Warning: This article contains personal opinions.
This is an almost exact duplicate of an article I posted several years ago. The topic has come up again lately so I decided to publish it again for the benefit of those who did not read or do not remember the original article. I have changed a few words to make sure it covers recent comments.
I have a complaint that may upset some people, including some who read this newsletter. I will probably lose readers because of this article, but I don’t care. Like many of my readers, I feel so strongly about this issue that I just have to speak out – hold the sugar coating.
Some people are so shortsighted that they manage to ignore certain facts that are blatantly obvious to others.
In short, every time I post an article or someone’s press release about some new genealogy data becoming available on a fee-based web site, a great hue and cry arises from the nay-sayers. The comments they post on this newsletter’s web site and elsewhere vary in wording but have a common theme: “The information is public and should remain free to all of us and not be the private property of some company.”
I am amazed at the folks who actually believe this bit of misinformation.
In fact, information that was free in the past remains free today and will always be free. In the United States, this is dictated by Federal law. That is true now, it has always been true, and will always be true unless Congress changes the laws. Until then, the information will remain free to all of us in the same manner that it always has been.

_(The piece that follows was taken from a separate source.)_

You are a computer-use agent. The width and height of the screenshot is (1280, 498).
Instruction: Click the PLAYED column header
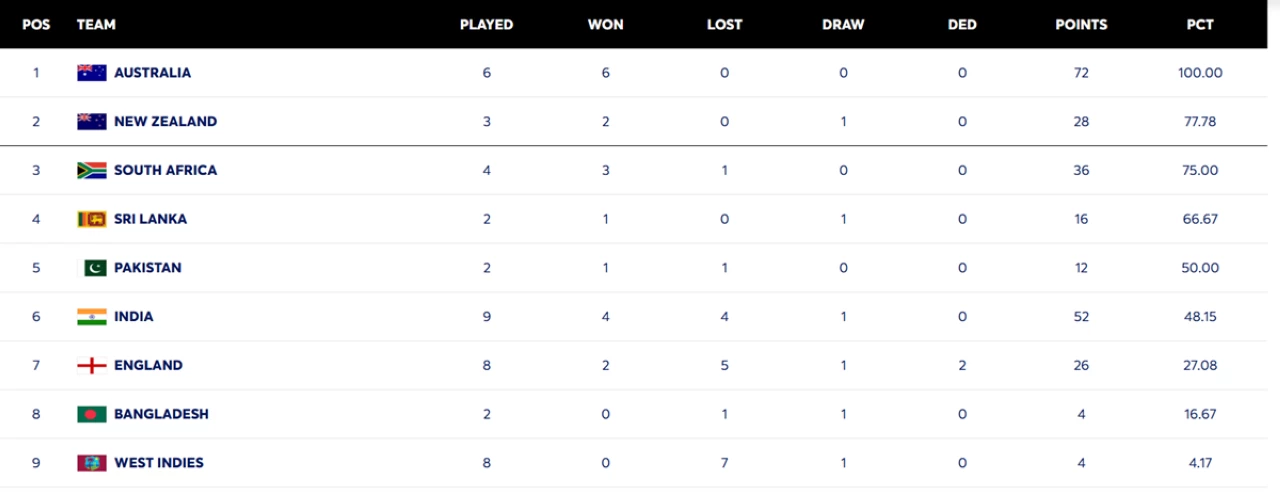click(486, 25)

By Federal law, public domain information has always been available to all of us free of charge. All we ever had to do was to travel to the location where the original information is available, be it in Washington, D.C. or some other archive. The information is free although we might have to pay a modest fee for photocopying. If we don’t want to pay a photocopying fee, we always have the option of transcribing it by hand. That free access is not changing by the simple act of some web site placing the information online. By Federal law, that information will continue to be available free of charge to anyone and everyone who wishes to travel to the location where the information resides. There is absolutely no change to this free access.
What *IS* changing is that we now have more methods of obtaining that information. While we can continue to access the original documents at no charge in the old-fashioned way by visiting the archive where each document is stored, we now have additional avenues – specifically, online. Companies that seek out this free information and then invest a few hundred thousand dollars in scanners, servers, data centers, high speed (and expensive) connections to the Internet backbones, programmers, support personnel, and all the other expenses are allowed to charge a fee for that access. However, the old-fashioned, in-person free access remains exactly the same as before: free. Your choice.
Let me draw an analogy: water is free. If I want water, I can go to the local river or lake with a bucket and get all the water I want at no charge. But if I elect to use a more convenient method, the local water company spends money laying pipes under the street and across my lawn to my house. I then have to pay a fee for that higher level of service. Nobody seems to question these “fees charged for convenient access.” The same is true with public domain documents: the information remains free, but we expect to pay a fee for the expensive “pipes” that deliver that information conveniently to our homes without requiring us to travel.
For me and for most other Americans, it is cheaper to pay for online access (Ancestry.com, MyHeritage.com, Findmypast.com, etc.) than it is to take a trip to Washington, D.C. like I used to do. Using one of these online services actually REDUCES my expenses. I am very thankful that commercial services make the information available for a modest fee so that I no longer have to pay exorbitant travel expenses. (Have you priced automobile gasoline or airline tickets lately? How about the hotels and restaurants needed when traveling?)
I am appalled that some people apparently expect a company to spend money gathering free records, spend money scanning it, spend money building data centers, spend money buying servers and disk farms, spend money on high-speed Internet connectivity, spend money for programmers, spend money on customer support personnel, and spend money on advertising to let you know that the information is available, and then expect that same company to make the information available free of charge!
Where did they learn economics? At the Tooth Fairy University?
To quote William Safire, speechwriter to one of my least favorite vice-presidents, these people are “nattering nabobs of negativity.”
C’mon folks. It is time to grow up and recognize the simple fact that those who spend money making information available to all of us are allowed to recover their expenses plus a reasonable profit. Those who don’t like this are free to get their information the same way that genealogists have been obtaining it for decades. If you don’t care for the new option, simply use the old method that has been in place for decades. You are free to choose the method you prefer, but please don’t complain about new, more convenient options that some of us appreciate.
If any vendors decide to drop out of this business because of the chronic complainers, we all will lose.
Are you a “nattering nabob of negativity?”